Advantages: Low cost, easy to process and shape, good electrical insulation.
Disadvantages: High temperature resistance, mechanical strength, thermal conductivity, and arc resistance are usually not as good as ceramics. Flame retardants (commonly compounds containing bromine or phosphorus) need to be added to achieve flame retardant ratings (such as UL94 V0). Common colors are black or other dark colors.
Key features:
High insulation strength: Ensure effective isolation of the circuit after melting to prevent arcing.
High heat resistance: It must be able to withstand the high temperature and even arc impact generated during melting without cracking or carbonization (especially for ceramics).
Good mechanical strength: protects the internal melt from external damage and withstands SMT process stress.
Flame retardancy: An absolute requirement that must meet the flame retardant rating (such as UL94 V0) of relevant safety standards (such as UL 24814, IEC 60127) to prevent flame spread under fault conditions. Ceramics themselves are non flammable, and flame retardants need to be added to epoxy resin.
Dimensional stability: The thermal expansion coefficient should be matched with the PCB and end electrodes as much as possible to reduce thermal stress.
Internal Connection/Filler (optional):
In some structures, especially ceramic tubular fuses, welding points (using low melting point solder such as tin based alloys) may be required to connect the melt and end electrodes.
Some designs may fill the gaps inside the package with high-purity quartz sand (SiO ₂) or other insulating arc extinguishing materials. Its function is to:
Absorbing melting energy: helps cool the arc and molten metal.
Suppressing arc: Accelerating the extinguishing of the arc and improving the breaking ability.
Prevent molten metal splashing: maintain the integrity and insulation of the package.
Summarize key points:
Melts (special alloy films: Ag/Sn, Cu/Sn, etc.) are responsible for precise melting and are the functional core.

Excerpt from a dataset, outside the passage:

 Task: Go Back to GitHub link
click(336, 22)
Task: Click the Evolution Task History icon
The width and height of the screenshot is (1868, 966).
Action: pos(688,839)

The end electrode (multi-layer electroplating: Cu/Ni/Sn (SAC)) provides low resistance connection, excellent weldability, and environmental protection, and the nickel layer is the key to preventing diffusion.
The encapsulation body (made of ceramic Al ₂ O ∝ or flame-retardant epoxy resin) provides insulation, mechanical support, heat resistance, and flame retardant protection, while the ceramic performance is superior.
Internal fillers (such as quartz sand) are mainly used to enhance high current breaking ability and arc extinguishing.
The selection and combination of these materials collectively determine the rated current/voltage, melting characteristics (fast break/slow break), I ² t value, breaking ability, pulse resistance, operating temperature range, mechanical robustness, and long-term reliability of disposable patch fuses to meet the protection needs of different electronic circuits.